One might assume noon would be far too early in the day to start slamming 5-Hour Energy shots, but the girls throwing ’em back at the front of the Mojave tent were only a harbinger of things to come. Though the Oakland-based electro-pop weirdos in Wallpaper. were a late addition to fest, they managed to fill most of the Mojave tent two weeks in a row, and with fans who followed flamboyant singer Ricky Reed’s every move. When he clapped, they clapped. When he bounced, they leapt. When he sung, they opened up their mouths and screamed to the temporary metal rafters. But the set’s best moment came with the unreleased “Trouble” — which sounds like something boa constrictor-era Britney would’ve recorded — when pink-haired backup Novena Carmel executed a massively funky keytar solo to end all others. Probably a good thing, because keytars usually trigger our gag reflex. C.M.

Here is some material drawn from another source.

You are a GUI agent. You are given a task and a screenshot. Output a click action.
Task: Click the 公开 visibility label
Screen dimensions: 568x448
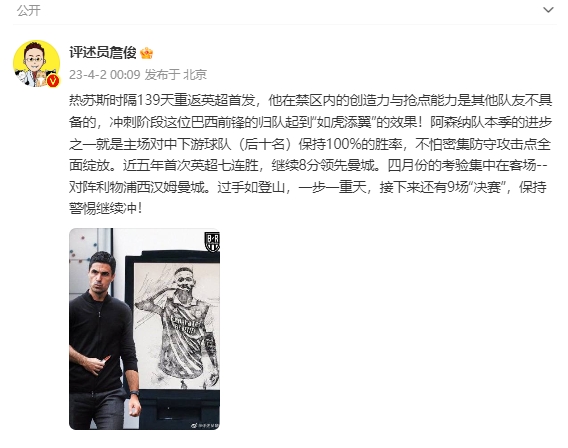point(29,11)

Atari Teenage Riot / Photo by Nathanael Turner

Atari Teenage Riot
When Atari Teenage Riot exploded in 1997, a gnarled mix of hip-hop breaks and hardcore punk energy, it was easy to imagine they’d spawn 100 copycat bands. Instead, it was just their extreme spirit kept alive in places like the aggro-rap of Death Grips and the violent dubstep of Boregore (both playing Coachella this year). ATR too, two years into a reunion attempt, sound like a new band borrowing current sounds — most notably post-Guetta synths and dub wubs — pushing them into distorted mania the same way they treated the “Amen” break in the drum’n’bass ’90s. With a retooled lineup, they’ve lost none of their liveliness: Alec Empire looks like he just stepped off stage at the Refused reunion, Nic Endo screams with abandon, CX Kidtronik just kick-boxes the air and then stares down audience members while screeching, “I see fucking dead people everywhere.” Yeah, it looks mad stupid when you throw beachballs at them. C.W.

Ximena Sariñana
Though Ximena Sariñana has been nominated for a pair of Latin Grammys and is a television star in her native Mexico, Guadalajara-hailing pint-sized pop provocateur is working her way up from the bottom within indie America on the strength of her self-titled English-language debut. Her songs are both classically catchy (sugary hooks, upbeat rythms) and imbued with an experimental touch (noisy effects, jumbled beats), but witnessed in person, it was her powerful voice and innate charm that won over the crowd. At the end of her performance, when festivallers usually make a beeline for whatever the next thing is, a sizeable contingent started singing “Cielito Lindo,” the traditional folk ballad that serves as a sort of Mexican fight song at soccer games, and wrapped with a roaring chant of “Viva Mexico!” C.M.